К несчастью, выражение лица Люка было не тем, что должен демонстрировать верный слуга, а в руках он продолжал держать дробовик, который захватил, чтобы защищать их от оборотней Лондона. С ним был де Лэнси, но он выглядел ещё хуже, чем когда Таллентайр привел его в дом в Ричмонде; он был совершенно изможден и настолько не в себе, что вряд ли осознавал, где находится.
— Оставьте его, — сказал Люк голосом, более свойственным тому, кто привык отдавать приказания, а не получать их. — Отойдите.
Стерлинг все ещё испытывал легкое головокружение и встряхнул головой, чтобы отогнать его.
— Люк? — спросил он, не зная, почему сомневается в личности слуги, но уверенный, что сомневается. В глазах Люка было что-то странное, словно они были вовсе и не глазами, а провалами тьмы.
— Отойдите! — снова сказал Люк так злобно, что Стерлинг немного отодвинулся в сторону, хотя продолжал стоять на коленях. Адам Глинн поступил так же. Расстояние между ними было совсем небольшим, но Люк, не колеблясь, поднял дробовик и выстрелил с расстояния шести или семи ярдов.
Выстрел попал Таллентайру в грудь, и тело баронета содрогнулось от боли. Без сомнения, выстрел убил его — раны вновь открылись, ещё шире, чем раньше, и Стерлинг увидел раздробленные края его ребер и пульсирующее сердце.
— Бога ради! — закричал Стерлинг. — За что?
Люк сосредоточил на нем мрачный взгляд своих странных глаз и усмехнулся:
— Мне можно. Он стал бесполезным и больше не нужен моему господину. Господин выбрал де Лэнси.
Закончив говорить, он указал стволом дробовика на де Лэнси, спокойно стоявшего за ним, явно не понявшего, что произошло.
— Вам следовало позволить пиявке завершить свое дело, — сказал Люк Стерлингу с отталкивающей уверенностью. — Мы все здесь по решению Дьявола, знаете вы об этом, или нет.
Стерлинг медленно поднялся, желая, чтобы влага, пропитавшая его одежду, не состояла бы по больше части из крови Таллентайра и сукровицы колдовской пиявки. Адам Глинн не встал, он просто немо смотрел на мертвое тело человека, которого он только что пытался спасти с риском для собственной жизни.
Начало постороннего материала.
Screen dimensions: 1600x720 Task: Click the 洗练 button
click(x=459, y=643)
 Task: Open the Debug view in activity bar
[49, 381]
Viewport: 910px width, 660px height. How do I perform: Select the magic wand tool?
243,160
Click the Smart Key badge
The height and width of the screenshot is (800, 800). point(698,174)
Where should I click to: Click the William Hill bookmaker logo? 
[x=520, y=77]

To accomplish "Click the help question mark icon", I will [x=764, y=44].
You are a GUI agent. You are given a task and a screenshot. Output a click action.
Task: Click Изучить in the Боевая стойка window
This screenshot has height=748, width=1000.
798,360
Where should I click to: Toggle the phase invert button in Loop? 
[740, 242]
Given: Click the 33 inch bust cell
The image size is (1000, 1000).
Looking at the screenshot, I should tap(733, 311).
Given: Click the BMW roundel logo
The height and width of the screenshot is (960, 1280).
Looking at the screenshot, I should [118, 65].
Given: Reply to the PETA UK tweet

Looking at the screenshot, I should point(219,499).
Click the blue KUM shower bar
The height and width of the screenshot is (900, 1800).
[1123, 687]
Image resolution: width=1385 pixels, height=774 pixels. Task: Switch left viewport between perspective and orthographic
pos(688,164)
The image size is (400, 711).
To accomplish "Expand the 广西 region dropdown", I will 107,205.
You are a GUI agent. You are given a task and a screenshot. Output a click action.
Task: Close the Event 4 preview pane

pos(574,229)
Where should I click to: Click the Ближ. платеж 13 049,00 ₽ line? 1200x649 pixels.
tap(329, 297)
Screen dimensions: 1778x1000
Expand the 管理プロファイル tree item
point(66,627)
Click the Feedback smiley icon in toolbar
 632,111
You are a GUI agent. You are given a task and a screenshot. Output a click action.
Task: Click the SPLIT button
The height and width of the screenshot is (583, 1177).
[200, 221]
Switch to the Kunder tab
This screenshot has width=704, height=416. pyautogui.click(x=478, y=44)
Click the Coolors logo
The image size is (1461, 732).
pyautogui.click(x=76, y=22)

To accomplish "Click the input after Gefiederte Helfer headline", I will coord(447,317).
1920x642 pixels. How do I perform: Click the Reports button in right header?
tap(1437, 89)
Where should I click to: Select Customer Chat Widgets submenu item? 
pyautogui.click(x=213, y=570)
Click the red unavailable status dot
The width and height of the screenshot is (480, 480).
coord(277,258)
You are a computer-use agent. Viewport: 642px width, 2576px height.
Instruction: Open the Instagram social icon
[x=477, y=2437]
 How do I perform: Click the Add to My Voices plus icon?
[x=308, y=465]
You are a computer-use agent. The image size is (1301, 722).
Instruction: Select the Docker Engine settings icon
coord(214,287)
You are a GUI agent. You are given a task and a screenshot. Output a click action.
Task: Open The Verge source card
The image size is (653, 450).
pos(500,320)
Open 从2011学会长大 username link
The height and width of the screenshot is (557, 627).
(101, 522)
— О чем ты говоришь? — задохнувшись от возмущения, спросил Стерлинг. — Ты с ума сошел?!
Люк снова усмехнулся, словно для того, что доказать, что он и впрямь сошел с ума.
— Не стоит вам так говорить, — сказал он. — Я знаю, что происходит, а вы — нет. Я знаю, потому что я служил своему господину преданнее, чем вы.
Стерлинг качнул головой:
— Нет, Люк. Ты действительно не понимаешь.
Люк засмеялся снова, на этот раз более тихо.
— Мне показать вам? — спросил он с иронией, которой за ним никогда не замечал Стерлинг. — Показать?
Он развернул дробовик и спокойно приставил стволы к собственному рту. Его рука вытянулась на полную длину, но пальцы продолжали неуклюже сжимать второй спусковой крючок.
— Люк, нет! — снова сказал Стерлинг, и его голос перешел в крик, но Люк уже потянул курок.
Стерлинг увидел, как разорвало голову Люка. Он увидел, как его нижняя челюсть оторвалась, и кровавое месиво разнесло в стороны страшным неровным облаком.
И затем он увидел невозможное: взрыв прокручивался обратно. Он увидел, как мелкие части мозга и кости возвращались на места, срастаясь и заживая.